Text |
This repository contains code for the MLMIR 2020 paper "Learning Bloch Simulations for MR Fingerprinting by Invertible Neural Networks", which can be found at https://doi.org/10.1007/978-3-030-61598-7_6.
The installation has been tested with Ubuntu 18.04, Python 3.6, and PyTorch 1.4.0 with CUDA 10.1. The requirements.txt file lists all dependencies.
First, create a virtual environment named innmrf with Python 3.6:
$ virtualenv --python=python3.6 innmrf
$ source ./innmrf/bin/activate
Second, copy the code:
$ git clone https://github.com/fabianbalsiger/mrf-reconstruction-mlmir2020
$ cd mrf-reconstruction-mlmir2020
Third, install the required libraries:
$ pip install -r requirements.txt
We provide small dictionaries for prototyping. The larger dictionaries used in the paper are available upon reasonable request. The prototyping training dictionary was simulated with:
FF = 0:0.1:1;
T1H2O = [500:50:1500, 1550:100:2300];
T1fat = 325:25:475;
Df = -60:20:60;
B1 = 0.5:0.1:1;
The prototyping validation dictionary was simulated with:
FF = 0.05:0.1:1;
T1H2O = [525:100:1525, 1575:200:2300];
T1fat = 325:50:475;
Df = -60:30:60;
B1 = 0.55:0.15:1;
Both dictionaries can be downloaded by executing the script
$ cd ./scripts/data
$ python ./pull_example_data.py
The dictionaries can then be found in the directory ./in.
To train the INN, simply execute training.py in the bin directory. The data and training parameters are provided by the ./bin/config/config.json, which you can adapt to your needs.
Note that you might want to specify the CUDA device and Python path by
$ CUDA_VISIBLE_DEVICES=0 PYTHONPATH=".." python ./training.py
The script will automatically use the prototyping dictionaries in the directory ./in/small.
The training and validation will be logged under the path train_dir specified in the configuration file config.yaml, which is by default the directory ./out.
To visualize the training process, we are using TensorBoard.
Start the TensorBoard to observe the training by
$ tensorboard --logdir=<path to the train_dir>
Note that the configuration file invfwdbwd_lr=1e-4_bs=50.yaml of the INN for the publication can be found in the configs_final directory.

The data |

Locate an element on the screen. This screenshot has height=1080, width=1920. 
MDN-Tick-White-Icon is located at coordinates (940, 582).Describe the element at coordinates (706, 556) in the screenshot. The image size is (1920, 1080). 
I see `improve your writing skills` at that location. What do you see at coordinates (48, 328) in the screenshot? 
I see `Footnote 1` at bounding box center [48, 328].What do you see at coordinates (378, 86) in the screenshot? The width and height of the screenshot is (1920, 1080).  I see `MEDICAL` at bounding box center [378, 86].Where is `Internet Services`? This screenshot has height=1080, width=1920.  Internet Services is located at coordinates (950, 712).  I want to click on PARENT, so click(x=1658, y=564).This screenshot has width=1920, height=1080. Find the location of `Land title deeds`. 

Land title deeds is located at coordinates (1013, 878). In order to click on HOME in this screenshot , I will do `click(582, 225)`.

How to complete this task | Reproduce verbatim the part of the MR fingerprinting repository text that opens with the words containing "To train the" and closes with "the configs_final directory.".

Result of this exercise |
To train the INN, simply execute training.py in the bin directory. The data and training parameters are provided by the ./bin/config/config.json, which you can adapt to your needs.
Note that you might want to specify the CUDA device and Python path by
$ CUDA_VISIBLE_DEVICES=0 PYTHONPATH=".." python ./training.py
The script will automatically use the prototyping dictionaries in the directory ./in/small.
The training and validation will be logged under the path train_dir specified in the configuration file config.yaml, which is by default the directory ./out.
To visualize the training process, we are using TensorBoard.
Start the TensorBoard to observe the training by
$ tensorboard --logdir=<path to the train_dir>
Note that the configuration file invfwdbwd_lr=1e-4_bs=50.yaml of the INN for the publication can be found in the configs_final directory.